When I dismiss all other perspectives but they human one, it's not because they aren't important, but because (in the interventionist scenario) they are resolved. But they are resolved at the expense of humans. If the humans on the surface were THE actual humans that made things so that drastic measure were needed to protect the environment, then there might be a moral justification for making them live like this. But, even if the first ones were, these are not. Should you be punished for the sins of your father? What about the sins of his father's father's father's father's father's father's father's father's father's father's father's father's father's father's father's father's father's father's father's father's father's father's father's father's father's father's father's father's father's father's father's father's father's father's father's father's father's father's father's father's father's father's father's father's father's father's father's father's father's father's father's father's father's father's father's father's father's father's father's father's father's father's father's father's father's father's father?

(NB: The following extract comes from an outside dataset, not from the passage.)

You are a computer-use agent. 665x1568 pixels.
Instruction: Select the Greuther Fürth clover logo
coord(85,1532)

Alice said thousands of years have passed. That up there is about 1400 years worth of fathers. Should you be punished for the acts of a man from the year 600 because you happen to be related to him?

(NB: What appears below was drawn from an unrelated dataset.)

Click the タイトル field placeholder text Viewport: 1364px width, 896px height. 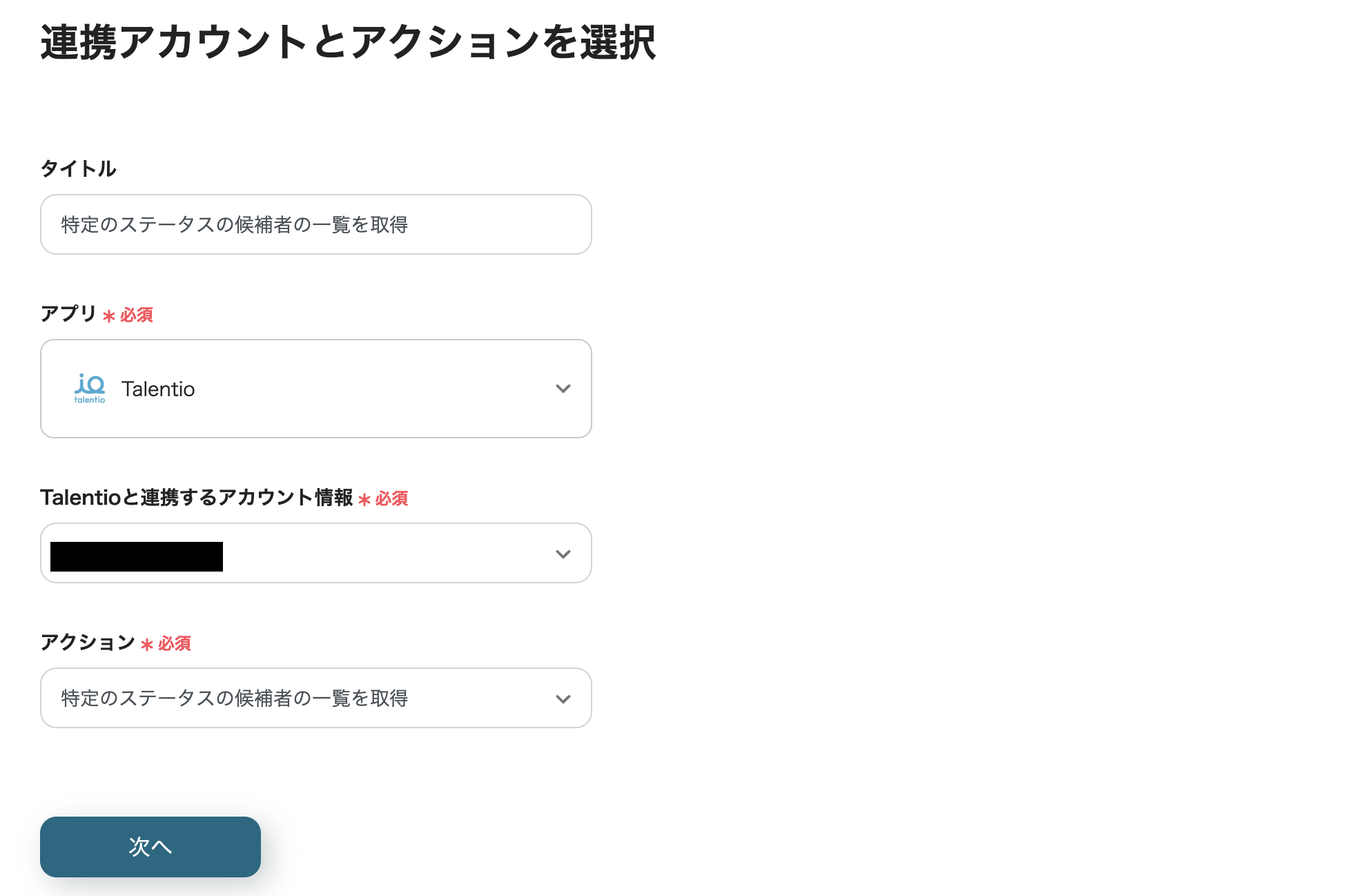tap(235, 224)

Actions have consequences. Some Jews might have asked a Roman to nail a guy to a tree 2000 years ago, and because of that story we had the Holocaust. But we all agree the people who would do such things are morally wrong. OTOH some people worked out how to collect and burn hydrocarbon fuels for energy, and now we might be drastically altering the environment for their super distant progeny. While we are all part of the carbon problem, none of use started it. What's different is that there's no entity that has the power to force an equitable solution. Nor force can solve all the issues.

The blink d3mostrates a force that could have. If it lacked the power to do more than it did, intervening to keep the surface primitive would still be malevolent. There are better ways to do the job, especially given the potential of nanotechnology.

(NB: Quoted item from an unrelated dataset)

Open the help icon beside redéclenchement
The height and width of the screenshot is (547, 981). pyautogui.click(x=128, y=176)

Aliens (because our AI children would either be us, and thus human as in QC or not us, and thus alien) with a different perspective would be not different than the Europeans in the colonial period. Again, we deem that morally bankrupt. Therefore, it is morally bankrupt. It's all well and good to speak of a different perspective, but the only perspective we know is the human. It's the only one we can know.  It's the only one we can use to make a moral judgment. Alice discusses inflicting catastrophic losses. That's also a moral decision based on her view that the SpaceTrees are acting immorally. You can't handwave out morality in this case. But morality doesn't have meaning when you introduce aliens who don't recognize the concept.

If aliens who don't recognize that having a choice (with the limits of the resource capacity) is fundamentally necessary for humans, but the trees do, from the human perspective, the trees are the good guys and the interventionist aliens are oppressors. At the very least, the trees might have a moral duty to try to get as many people off the surface as they could. And that would start with letting the prisoners know that they are, in fact, in a prison.

I actually don't think any of this is what's going on. In fact, I doubt it even occurred to Jeph that a force that decided to dictate what life will be like for people 70 generations from now, and forced people to live that way might be morally objectionable. But I'd argue that any force that was intervening on this Earth to limit the options of the people on the surface (including Alice) would represent evil, if there is another option as powerful as the blink.